**Exercise description**: Line by line, transcribe all of the entries exactly.

START The input

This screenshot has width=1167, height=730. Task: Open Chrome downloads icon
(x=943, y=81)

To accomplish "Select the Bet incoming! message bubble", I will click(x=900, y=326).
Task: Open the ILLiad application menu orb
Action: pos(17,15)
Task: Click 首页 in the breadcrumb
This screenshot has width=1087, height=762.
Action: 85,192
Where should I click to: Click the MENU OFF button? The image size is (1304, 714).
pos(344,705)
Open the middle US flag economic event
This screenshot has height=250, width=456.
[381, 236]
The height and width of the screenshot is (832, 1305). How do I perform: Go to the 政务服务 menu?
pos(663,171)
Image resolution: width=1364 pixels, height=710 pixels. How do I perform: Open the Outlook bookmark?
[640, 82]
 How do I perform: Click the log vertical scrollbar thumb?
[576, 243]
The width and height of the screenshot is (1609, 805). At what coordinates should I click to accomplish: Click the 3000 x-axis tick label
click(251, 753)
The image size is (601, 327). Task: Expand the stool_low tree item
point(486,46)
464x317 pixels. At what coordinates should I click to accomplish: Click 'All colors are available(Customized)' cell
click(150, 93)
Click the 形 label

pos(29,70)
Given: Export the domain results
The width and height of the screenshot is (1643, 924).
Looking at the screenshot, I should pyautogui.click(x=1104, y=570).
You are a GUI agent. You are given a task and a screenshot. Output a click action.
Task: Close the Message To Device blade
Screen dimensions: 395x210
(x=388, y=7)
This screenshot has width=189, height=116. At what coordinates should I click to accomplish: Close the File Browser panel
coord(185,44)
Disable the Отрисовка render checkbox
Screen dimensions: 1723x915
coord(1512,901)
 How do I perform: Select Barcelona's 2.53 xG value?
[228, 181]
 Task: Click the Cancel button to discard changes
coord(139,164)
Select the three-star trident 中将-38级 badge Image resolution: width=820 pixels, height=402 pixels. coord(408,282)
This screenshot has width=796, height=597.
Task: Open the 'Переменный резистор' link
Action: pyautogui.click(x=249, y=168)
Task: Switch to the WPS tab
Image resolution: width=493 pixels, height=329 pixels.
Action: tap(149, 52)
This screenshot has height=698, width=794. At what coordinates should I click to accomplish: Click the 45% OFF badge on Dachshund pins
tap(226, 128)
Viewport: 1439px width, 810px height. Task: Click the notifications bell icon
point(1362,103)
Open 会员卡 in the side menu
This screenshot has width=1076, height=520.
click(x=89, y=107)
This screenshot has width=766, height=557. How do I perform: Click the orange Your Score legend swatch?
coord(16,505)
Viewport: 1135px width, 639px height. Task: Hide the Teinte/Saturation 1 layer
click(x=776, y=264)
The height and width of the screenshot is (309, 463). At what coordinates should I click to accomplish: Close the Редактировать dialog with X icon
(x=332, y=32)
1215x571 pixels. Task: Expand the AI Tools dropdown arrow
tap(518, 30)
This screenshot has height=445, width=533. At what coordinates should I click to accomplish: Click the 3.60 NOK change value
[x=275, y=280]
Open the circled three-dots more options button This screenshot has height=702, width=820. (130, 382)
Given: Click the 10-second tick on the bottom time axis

END The input

**Result of this exercise**:
This screenshot has width=1167, height=730. Task: Open Chrome downloads icon
(x=943, y=81)

To accomplish "Select the Bet incoming! message bubble", I will click(x=900, y=326).
Task: Open the ILLiad application menu orb
Action: pos(17,15)
Task: Click 首页 in the breadcrumb
This screenshot has width=1087, height=762.
Action: 85,192
Where should I click to: Click the MENU OFF button? The image size is (1304, 714).
pos(344,705)
Open the middle US flag economic event
This screenshot has height=250, width=456.
[381, 236]
The height and width of the screenshot is (832, 1305). How do I perform: Go to the 政务服务 menu?
pos(663,171)
Image resolution: width=1364 pixels, height=710 pixels. How do I perform: Open the Outlook bookmark?
[640, 82]
 How do I perform: Click the log vertical scrollbar thumb?
[576, 243]
The width and height of the screenshot is (1609, 805). At what coordinates should I click to accomplish: Click the 3000 x-axis tick label
click(251, 753)
The image size is (601, 327). Task: Expand the stool_low tree item
point(486,46)
464x317 pixels. At what coordinates should I click to accomplish: Click 'All colors are available(Customized)' cell
click(150, 93)
Click the 形 label

pos(29,70)
Given: Export the domain results
The width and height of the screenshot is (1643, 924).
Looking at the screenshot, I should pyautogui.click(x=1104, y=570).
You are a GUI agent. You are given a task and a screenshot. Output a click action.
Task: Close the Message To Device blade
Screen dimensions: 395x210
(x=388, y=7)
This screenshot has width=189, height=116. At what coordinates should I click to accomplish: Close the File Browser panel
coord(185,44)
Disable the Отрисовка render checkbox
Screen dimensions: 1723x915
coord(1512,901)
 How do I perform: Select Barcelona's 2.53 xG value?
[228, 181]
 Task: Click the Cancel button to discard changes
coord(139,164)
Select the three-star trident 中将-38级 badge Image resolution: width=820 pixels, height=402 pixels. coord(408,282)
This screenshot has width=796, height=597.
Task: Open the 'Переменный резистор' link
Action: pyautogui.click(x=249, y=168)
Task: Switch to the WPS tab
Image resolution: width=493 pixels, height=329 pixels.
Action: tap(149, 52)
This screenshot has height=698, width=794. At what coordinates should I click to accomplish: Click the 45% OFF badge on Dachshund pins
tap(226, 128)
Viewport: 1439px width, 810px height. Task: Click the notifications bell icon
point(1362,103)
Open 会员卡 in the side menu
This screenshot has width=1076, height=520.
click(x=89, y=107)
This screenshot has width=766, height=557. How do I perform: Click the orange Your Score legend swatch?
coord(16,505)
Viewport: 1135px width, 639px height. Task: Hide the Teinte/Saturation 1 layer
click(x=776, y=264)
The height and width of the screenshot is (309, 463). At what coordinates should I click to accomplish: Close the Редактировать dialog with X icon
(x=332, y=32)
1215x571 pixels. Task: Expand the AI Tools dropdown arrow
tap(518, 30)
This screenshot has height=445, width=533. At what coordinates should I click to accomplish: Click the 3.60 NOK change value
[x=275, y=280]
Open the circled three-dots more options button This screenshot has height=702, width=820. (130, 382)
Given: Click the 10-second tick on the bottom time axis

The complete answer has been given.